(Listed entries)

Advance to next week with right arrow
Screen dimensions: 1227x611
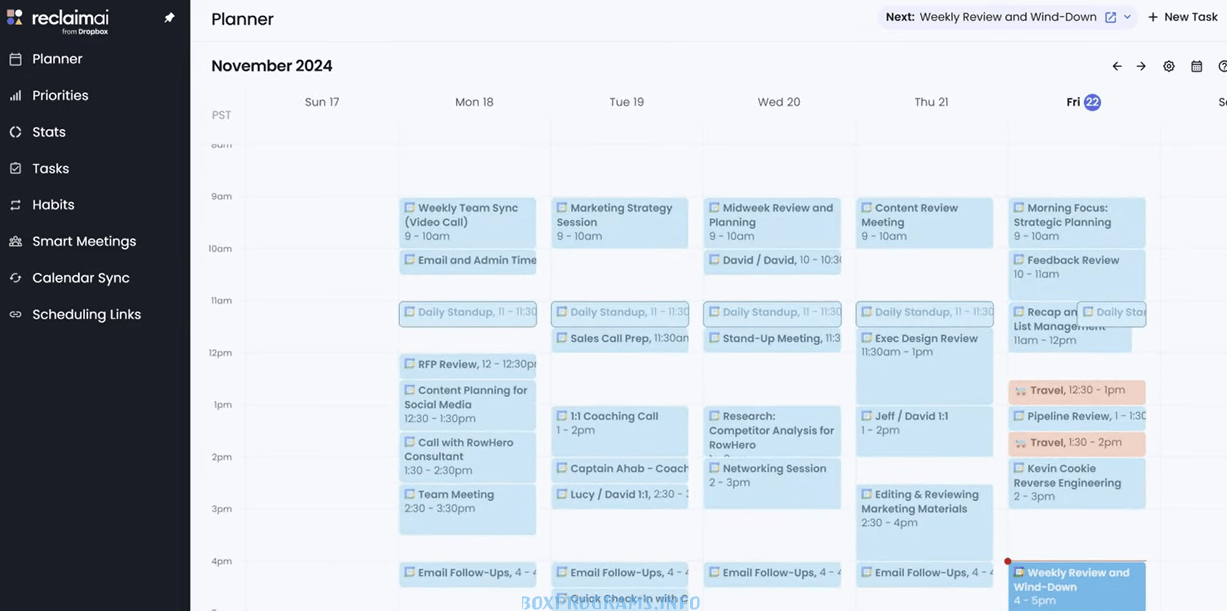coord(1141,66)
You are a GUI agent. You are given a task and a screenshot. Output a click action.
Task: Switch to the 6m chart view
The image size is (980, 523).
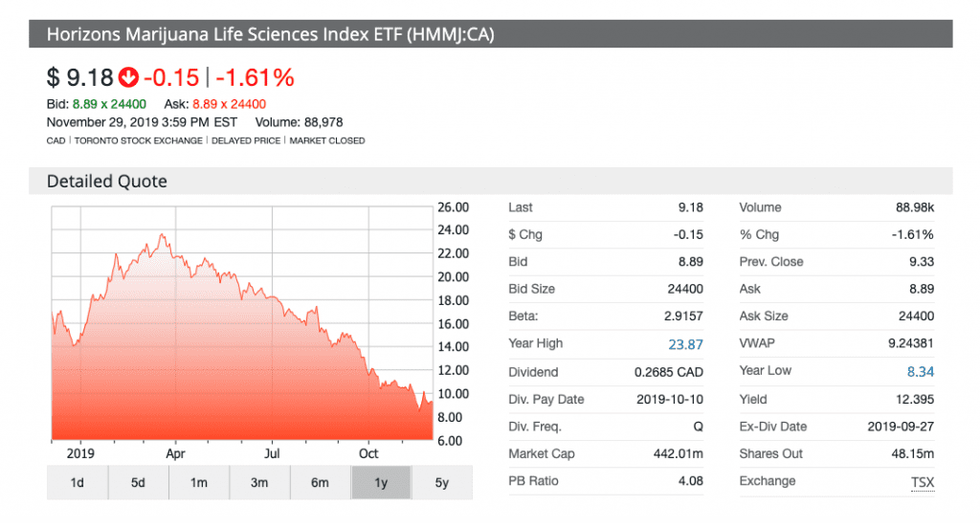(x=320, y=483)
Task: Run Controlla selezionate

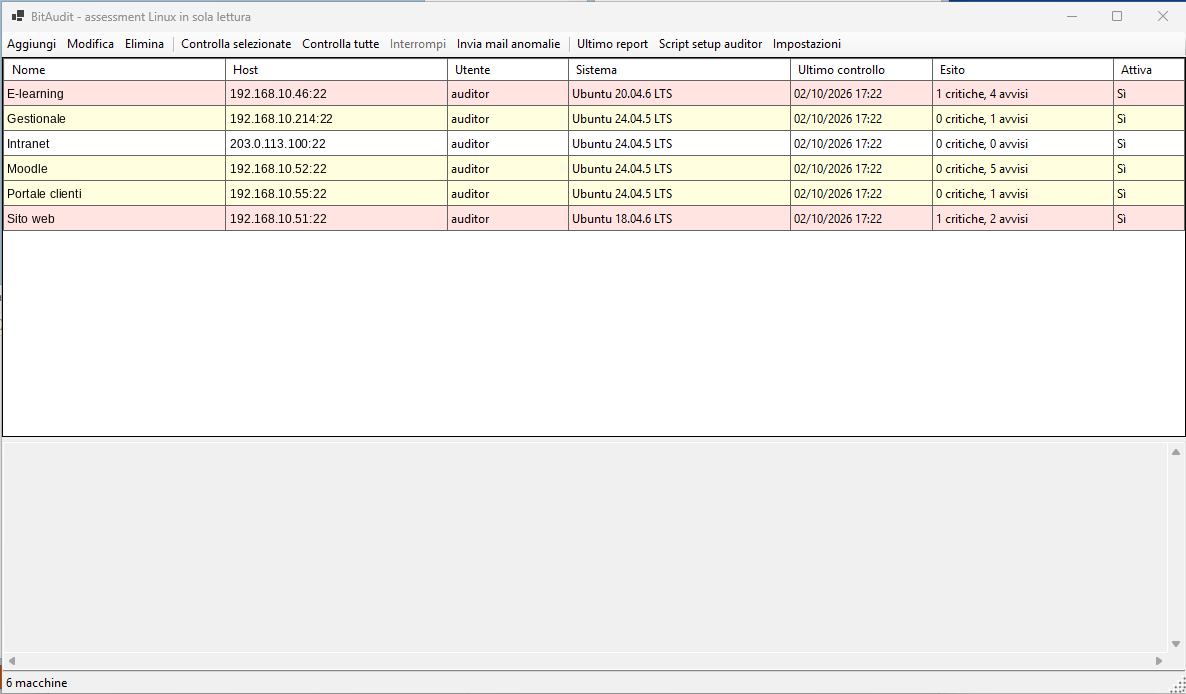Action: pos(236,44)
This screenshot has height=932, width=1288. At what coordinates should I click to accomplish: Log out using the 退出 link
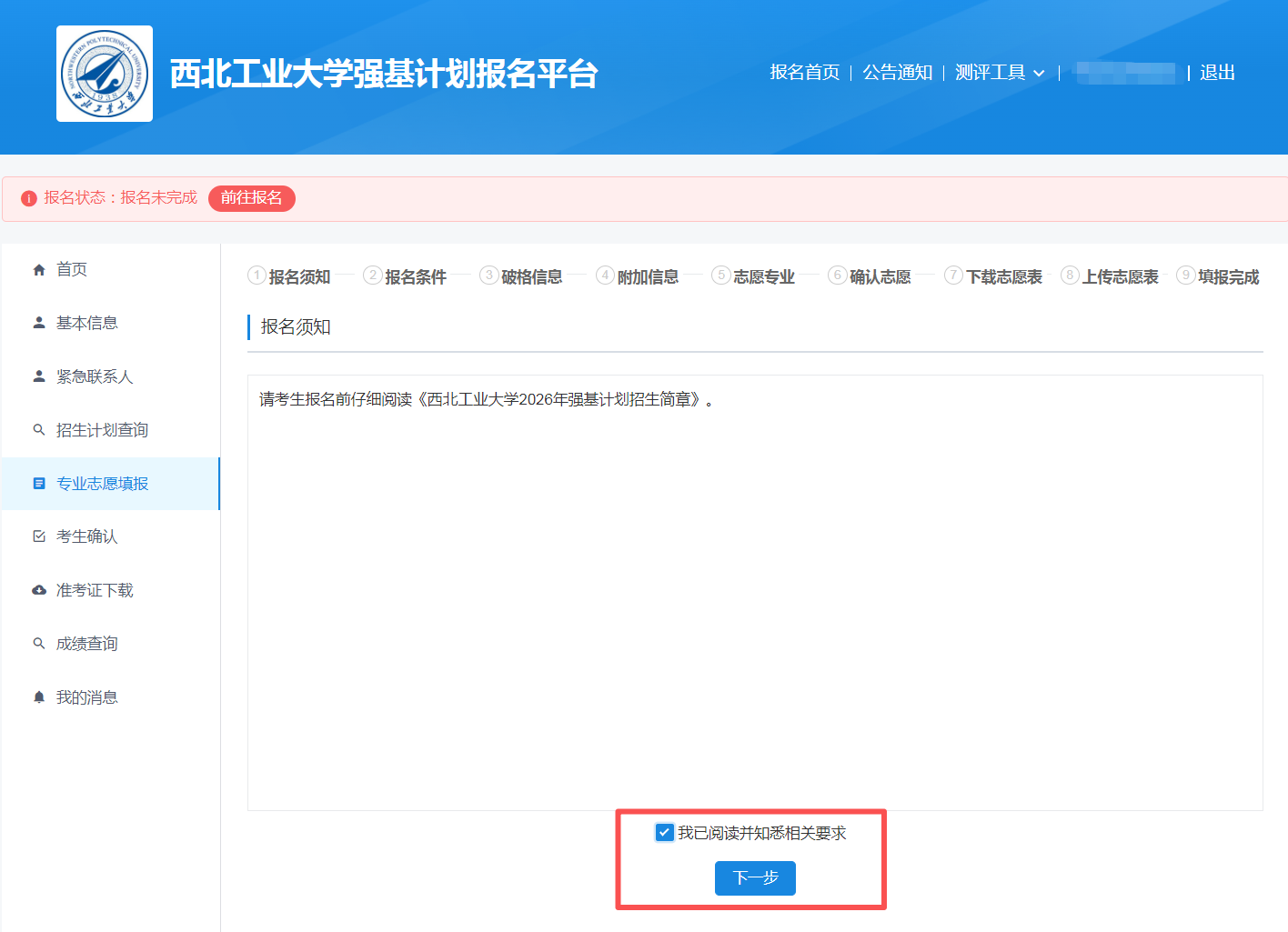coord(1216,73)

(End Listed entries)

To do:
Reproduce the entries above without change, omitting all pictures.

Exercise result:
Advance to next week with right arrow
Screen dimensions: 1227x611
coord(1141,66)
You are a GUI agent. You are given a task and a screenshot. Output a click action.
Task: Switch to the 6m chart view
The image size is (980, 523).
(x=320, y=483)
Task: Run Controlla selezionate

Action: pos(236,44)
This screenshot has height=932, width=1288. At what coordinates should I click to accomplish: Log out using the 退出 link
coord(1216,73)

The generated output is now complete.